Peraih penghargaan PFA tahun ini Riyad Mahrez dikaitkan dengan beberapa klub dan santer diberitakan akan meninggalkan Leicester City pada musim depan.

Mahrez berasal dan dibesarkan di pinggiran kota Paris, Sarcelles, namun sebelum bergabung dengan Leicester City, pemain ini bergabung dengan klub Le Havre tahun 2014 dimana klub tersebut bermain untuk liga yang lebih rendah. Meskipun menjadi sesuatu yang belum tau nilainya pada saat itu, dia pergi dan kini berhasil memimpin Leicester City untuk memenangkan Liga Primer untuk kali pertama. Leicester City hanya membutuhkan 3 poin lagi untuk memastikan meraih ajang paling prestisius di Inggris tersebut.

Sebelum bergabung bersama the Foxes, Mahrez dihubungkan dengan klub asal Perancis yaitu Marseille dan Paris Saint-Germain, pada musim ini kembali Mahrez dihubungkan dengan Paris Saint-Germain karena penampilan impresif yang ditunjukkan Mahrez pada musim ini.

 

Mahrez juga telah mengatakan bahwa dia masih ingin bermain di Inggris dan tidak ada rencana untuk meninggalkan Leicester seperti yang dikatakan Mahrez, “Saya tidak berkata tidak mungkin. Tetapi, saya tidak menyukai itu(bermain di Perancis). Saya tidak ingin kembali ke Perancis. Perancis tidak menarik lagi sama sekali, saya suka Inggris”.

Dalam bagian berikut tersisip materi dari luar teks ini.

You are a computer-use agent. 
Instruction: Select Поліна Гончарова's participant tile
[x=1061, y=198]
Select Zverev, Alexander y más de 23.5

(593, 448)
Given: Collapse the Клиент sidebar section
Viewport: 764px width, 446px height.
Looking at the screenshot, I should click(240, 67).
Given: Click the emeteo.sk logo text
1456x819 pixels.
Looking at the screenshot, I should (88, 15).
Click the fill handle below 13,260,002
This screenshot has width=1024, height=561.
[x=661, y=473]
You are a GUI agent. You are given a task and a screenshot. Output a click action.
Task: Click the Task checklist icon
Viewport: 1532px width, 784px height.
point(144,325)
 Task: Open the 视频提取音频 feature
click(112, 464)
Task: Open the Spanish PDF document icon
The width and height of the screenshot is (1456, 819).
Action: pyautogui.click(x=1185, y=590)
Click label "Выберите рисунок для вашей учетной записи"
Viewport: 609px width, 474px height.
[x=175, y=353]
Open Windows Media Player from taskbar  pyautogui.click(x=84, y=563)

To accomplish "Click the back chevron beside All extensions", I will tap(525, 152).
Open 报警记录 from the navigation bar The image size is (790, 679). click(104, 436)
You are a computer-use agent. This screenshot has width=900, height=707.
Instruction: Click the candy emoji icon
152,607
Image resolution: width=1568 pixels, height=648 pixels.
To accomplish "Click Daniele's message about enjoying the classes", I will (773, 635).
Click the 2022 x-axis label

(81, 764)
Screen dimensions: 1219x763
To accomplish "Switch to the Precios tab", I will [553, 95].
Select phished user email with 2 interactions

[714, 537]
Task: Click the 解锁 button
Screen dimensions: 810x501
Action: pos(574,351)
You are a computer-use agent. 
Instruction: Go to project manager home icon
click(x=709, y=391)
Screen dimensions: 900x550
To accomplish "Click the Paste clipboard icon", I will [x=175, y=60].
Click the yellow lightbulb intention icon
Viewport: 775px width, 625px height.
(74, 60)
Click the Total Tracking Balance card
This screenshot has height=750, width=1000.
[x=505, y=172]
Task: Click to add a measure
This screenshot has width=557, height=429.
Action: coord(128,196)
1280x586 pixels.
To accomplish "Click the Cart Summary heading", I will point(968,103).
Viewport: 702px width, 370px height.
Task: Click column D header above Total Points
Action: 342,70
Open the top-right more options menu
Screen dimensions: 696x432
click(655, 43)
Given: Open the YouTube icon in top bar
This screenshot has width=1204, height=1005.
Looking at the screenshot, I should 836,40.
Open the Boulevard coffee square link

“PSG menjadi sebuah klub besar. Mereka mempunyai pemain kuat dan klub itu juga membangun sebuah projek besar. Saya fans Marseille sewaktu kecil. Bahkan hari ini, Paris tidak membuat ku terlalu bermimpi. Ini kota saya, tetapi saya tidak melihat saya akan kembali kesana.”

Sebelum bergabung dengan Leicester pada Januari 2015, Mahrez dilaporkan diajukan oleh sang agen kepada Marseille. Namun, ketua Marseille tidak menginginkan Mahrez bahkan menurut Daily Mirror bahwa Mahrez diperlakukan dengan tidak baik.

Saat ini, Labrune berkata: “Apakah anda pikir pemain Leicester saat ini mempunyai tempat di Olymique Marseille, dalam projek yang kita punya?”PSG logo

“Untuk menghemat waktu, biar saya katakana pada anda, kami mencoba professional dan mempunyai mutu yang tinggi dengan recruitmen kami. Kemungkinan dari mengambil pemain ini adalah nol. Jangan mengambil cara yang salah, tetapi saya tidak ingin membangun dengan orang yang menyebalkan”.

Mahrez membalas pernyataan tersebut dengan mengatakan bahwa lihat pada table klasmen, Leicester saat ini sedang menuju gelar Liga Primer sedangkan Marseille berjuang untuk klasmen 16 Ligue 1. Dan dia juga mengatakan dengan tegas tidak akan bergabung dengan Marseille.

Dia mengatakan “Saya tidak sadar saat itu. Saya belajar tentang sejarah tentang waktu dulu, sama seperti orang lain”.

“Ketika datang kesana, saya memang tidak ingin pergi ke Marseille. Agen saya yang ingin saya kesana untuk meminta dan bertanya.”

“Meskipun jika diminta untuk kesana dengan mempersilahkan untuk bergabung bersama Marseille, saya tidak akan kesana. Saya berjanji untuk itu. Karena banyak pemain yang terjatuh di Perancis.”

Usai menjadi pahlawan dan berhasil unjuk kemampuan bersama Leicester City, tak heran bila Riyad Mahrez banyak menjadi incaran klub besar elite Eropa eperti info yang diperoleh m88. Dua klub raksasa Ligue 1 PSG dan juga Marseille dikabarkan sangat tertarik untuk mendapatkan layanan dari Mahrez. Akan tetapi sejauh ini yang bersangkutan sendiri menyatakan belum tertarik untuk kembali lagi bermain di Ligue 1.